Required action: Using only the records, tally the lines with "computer" in them and state that total by itself.

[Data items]
^^^^

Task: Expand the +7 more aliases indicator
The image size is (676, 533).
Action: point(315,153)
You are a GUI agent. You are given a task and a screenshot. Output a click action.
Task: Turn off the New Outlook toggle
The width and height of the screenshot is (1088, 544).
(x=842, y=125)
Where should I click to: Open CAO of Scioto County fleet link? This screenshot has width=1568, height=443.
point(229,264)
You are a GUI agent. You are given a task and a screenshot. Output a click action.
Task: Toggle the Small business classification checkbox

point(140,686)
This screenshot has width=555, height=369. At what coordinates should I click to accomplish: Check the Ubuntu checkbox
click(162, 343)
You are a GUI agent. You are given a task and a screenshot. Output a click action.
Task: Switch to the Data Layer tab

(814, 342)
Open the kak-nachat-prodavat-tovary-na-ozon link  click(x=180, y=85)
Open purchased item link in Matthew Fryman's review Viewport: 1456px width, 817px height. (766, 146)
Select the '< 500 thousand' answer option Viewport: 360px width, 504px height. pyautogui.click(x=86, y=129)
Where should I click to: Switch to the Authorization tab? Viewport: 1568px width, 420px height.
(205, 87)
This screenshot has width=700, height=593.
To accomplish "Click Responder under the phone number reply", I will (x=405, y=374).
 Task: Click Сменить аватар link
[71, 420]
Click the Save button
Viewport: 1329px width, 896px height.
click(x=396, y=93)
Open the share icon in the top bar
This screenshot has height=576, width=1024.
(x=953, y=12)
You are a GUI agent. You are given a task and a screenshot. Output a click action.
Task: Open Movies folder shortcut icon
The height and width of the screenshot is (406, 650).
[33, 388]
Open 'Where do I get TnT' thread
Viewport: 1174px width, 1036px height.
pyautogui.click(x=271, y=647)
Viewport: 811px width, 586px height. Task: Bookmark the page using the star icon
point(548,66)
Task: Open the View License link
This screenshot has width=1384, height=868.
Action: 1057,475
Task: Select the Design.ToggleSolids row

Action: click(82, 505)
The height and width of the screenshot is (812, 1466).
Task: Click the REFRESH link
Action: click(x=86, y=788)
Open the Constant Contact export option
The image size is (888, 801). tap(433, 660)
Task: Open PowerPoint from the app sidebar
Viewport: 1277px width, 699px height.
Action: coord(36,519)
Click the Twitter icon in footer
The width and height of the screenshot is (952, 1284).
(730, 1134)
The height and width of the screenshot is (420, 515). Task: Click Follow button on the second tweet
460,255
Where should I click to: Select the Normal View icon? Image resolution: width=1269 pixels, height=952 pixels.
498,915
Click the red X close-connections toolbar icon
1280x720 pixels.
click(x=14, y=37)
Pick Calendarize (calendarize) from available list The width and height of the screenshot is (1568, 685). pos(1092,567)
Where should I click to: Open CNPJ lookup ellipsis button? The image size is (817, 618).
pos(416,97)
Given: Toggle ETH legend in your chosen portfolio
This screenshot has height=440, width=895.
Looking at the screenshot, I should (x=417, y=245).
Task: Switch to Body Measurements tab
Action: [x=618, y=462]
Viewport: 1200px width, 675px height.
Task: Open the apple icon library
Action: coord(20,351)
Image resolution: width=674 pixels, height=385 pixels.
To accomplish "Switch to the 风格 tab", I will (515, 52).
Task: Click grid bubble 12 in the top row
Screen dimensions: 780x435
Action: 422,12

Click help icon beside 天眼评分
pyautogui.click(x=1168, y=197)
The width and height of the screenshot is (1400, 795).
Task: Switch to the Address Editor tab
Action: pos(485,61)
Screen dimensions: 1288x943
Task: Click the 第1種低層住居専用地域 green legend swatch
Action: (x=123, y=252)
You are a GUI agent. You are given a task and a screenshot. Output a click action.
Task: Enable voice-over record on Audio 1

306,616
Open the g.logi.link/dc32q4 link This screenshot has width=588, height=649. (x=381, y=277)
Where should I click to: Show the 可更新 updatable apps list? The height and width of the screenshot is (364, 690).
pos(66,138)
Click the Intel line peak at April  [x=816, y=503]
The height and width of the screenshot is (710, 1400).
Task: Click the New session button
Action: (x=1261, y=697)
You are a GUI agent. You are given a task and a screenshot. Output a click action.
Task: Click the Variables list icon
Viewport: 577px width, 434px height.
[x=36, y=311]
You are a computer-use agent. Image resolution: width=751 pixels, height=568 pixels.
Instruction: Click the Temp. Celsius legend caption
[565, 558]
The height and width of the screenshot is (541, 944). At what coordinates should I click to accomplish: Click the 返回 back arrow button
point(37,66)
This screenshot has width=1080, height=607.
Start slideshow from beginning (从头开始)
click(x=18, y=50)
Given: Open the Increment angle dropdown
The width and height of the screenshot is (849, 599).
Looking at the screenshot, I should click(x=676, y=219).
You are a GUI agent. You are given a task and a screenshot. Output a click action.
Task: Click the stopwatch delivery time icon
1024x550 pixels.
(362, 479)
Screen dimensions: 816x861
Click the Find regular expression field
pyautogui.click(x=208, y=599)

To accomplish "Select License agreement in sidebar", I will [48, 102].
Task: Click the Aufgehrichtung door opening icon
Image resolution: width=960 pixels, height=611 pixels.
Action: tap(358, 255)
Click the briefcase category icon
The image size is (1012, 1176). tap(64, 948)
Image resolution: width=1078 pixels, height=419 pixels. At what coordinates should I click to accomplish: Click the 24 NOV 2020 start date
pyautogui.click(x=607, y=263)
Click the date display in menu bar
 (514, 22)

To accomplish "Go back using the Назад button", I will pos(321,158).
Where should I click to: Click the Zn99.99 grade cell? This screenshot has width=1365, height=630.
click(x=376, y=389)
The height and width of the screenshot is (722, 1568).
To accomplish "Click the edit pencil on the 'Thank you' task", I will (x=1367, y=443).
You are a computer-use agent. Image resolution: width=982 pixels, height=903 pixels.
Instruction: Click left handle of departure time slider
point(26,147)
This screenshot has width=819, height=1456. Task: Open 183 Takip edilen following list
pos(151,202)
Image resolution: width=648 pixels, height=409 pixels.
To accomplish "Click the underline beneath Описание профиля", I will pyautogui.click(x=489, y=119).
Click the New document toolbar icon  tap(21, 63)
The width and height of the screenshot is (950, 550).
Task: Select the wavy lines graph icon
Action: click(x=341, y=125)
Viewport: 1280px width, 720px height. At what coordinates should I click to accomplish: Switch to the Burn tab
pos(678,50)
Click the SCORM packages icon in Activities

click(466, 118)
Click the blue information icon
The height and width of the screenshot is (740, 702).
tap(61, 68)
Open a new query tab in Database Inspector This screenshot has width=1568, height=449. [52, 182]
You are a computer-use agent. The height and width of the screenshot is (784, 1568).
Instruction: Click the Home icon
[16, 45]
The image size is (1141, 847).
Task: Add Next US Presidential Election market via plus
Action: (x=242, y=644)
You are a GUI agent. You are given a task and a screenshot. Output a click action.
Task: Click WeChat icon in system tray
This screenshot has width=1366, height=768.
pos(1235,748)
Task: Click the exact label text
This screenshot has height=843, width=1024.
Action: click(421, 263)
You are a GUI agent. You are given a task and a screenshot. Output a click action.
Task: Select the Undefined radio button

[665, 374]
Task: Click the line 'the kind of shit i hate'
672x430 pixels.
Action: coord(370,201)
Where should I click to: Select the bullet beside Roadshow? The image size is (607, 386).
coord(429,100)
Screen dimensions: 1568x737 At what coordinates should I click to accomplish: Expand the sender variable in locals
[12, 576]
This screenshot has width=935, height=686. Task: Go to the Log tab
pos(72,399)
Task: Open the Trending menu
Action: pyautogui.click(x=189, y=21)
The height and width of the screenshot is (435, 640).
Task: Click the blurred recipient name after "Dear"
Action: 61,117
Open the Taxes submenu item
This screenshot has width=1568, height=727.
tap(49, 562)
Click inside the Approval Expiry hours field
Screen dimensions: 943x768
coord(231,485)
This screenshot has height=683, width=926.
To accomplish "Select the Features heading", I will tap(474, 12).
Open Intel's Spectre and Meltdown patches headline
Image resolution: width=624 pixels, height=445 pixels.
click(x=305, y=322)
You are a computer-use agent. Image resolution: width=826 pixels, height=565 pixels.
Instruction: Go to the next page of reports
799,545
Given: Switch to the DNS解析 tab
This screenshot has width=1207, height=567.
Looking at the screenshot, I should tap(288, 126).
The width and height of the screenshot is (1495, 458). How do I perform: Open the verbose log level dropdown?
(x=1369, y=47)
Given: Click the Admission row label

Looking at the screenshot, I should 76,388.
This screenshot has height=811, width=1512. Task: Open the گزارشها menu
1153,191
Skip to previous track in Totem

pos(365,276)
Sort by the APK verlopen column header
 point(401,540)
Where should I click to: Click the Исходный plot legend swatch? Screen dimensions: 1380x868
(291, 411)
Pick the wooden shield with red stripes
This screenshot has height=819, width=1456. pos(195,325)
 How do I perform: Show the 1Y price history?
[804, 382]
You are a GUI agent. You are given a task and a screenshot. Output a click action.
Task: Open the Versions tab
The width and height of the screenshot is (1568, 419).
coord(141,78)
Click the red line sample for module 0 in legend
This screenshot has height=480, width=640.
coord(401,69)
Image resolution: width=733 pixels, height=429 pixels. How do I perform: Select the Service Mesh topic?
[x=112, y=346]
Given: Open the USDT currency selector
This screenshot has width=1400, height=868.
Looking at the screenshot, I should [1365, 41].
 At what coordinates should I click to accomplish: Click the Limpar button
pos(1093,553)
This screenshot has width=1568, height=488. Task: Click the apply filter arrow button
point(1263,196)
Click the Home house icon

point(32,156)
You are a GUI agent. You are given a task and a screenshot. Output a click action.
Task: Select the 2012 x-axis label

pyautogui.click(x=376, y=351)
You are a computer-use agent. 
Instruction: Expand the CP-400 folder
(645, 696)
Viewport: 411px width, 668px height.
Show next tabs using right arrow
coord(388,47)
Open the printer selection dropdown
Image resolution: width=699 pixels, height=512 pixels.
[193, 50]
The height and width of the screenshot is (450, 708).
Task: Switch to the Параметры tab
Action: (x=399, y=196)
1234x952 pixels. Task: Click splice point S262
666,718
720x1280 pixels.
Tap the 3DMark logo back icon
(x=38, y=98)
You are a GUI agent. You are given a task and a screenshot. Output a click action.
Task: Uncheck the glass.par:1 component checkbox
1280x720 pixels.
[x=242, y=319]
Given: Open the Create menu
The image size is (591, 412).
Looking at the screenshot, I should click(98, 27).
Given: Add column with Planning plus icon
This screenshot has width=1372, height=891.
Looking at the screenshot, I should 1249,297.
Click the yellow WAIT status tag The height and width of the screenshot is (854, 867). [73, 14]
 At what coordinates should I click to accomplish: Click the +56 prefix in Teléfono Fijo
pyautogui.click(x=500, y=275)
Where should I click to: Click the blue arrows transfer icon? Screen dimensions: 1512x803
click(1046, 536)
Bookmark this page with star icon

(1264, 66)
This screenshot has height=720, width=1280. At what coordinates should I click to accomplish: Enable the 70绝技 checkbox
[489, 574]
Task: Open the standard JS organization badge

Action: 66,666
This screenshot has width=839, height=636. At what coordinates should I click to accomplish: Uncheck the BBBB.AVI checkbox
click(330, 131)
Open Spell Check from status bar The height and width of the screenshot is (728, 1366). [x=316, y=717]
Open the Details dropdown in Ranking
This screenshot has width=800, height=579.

^^^^

Answer space: 5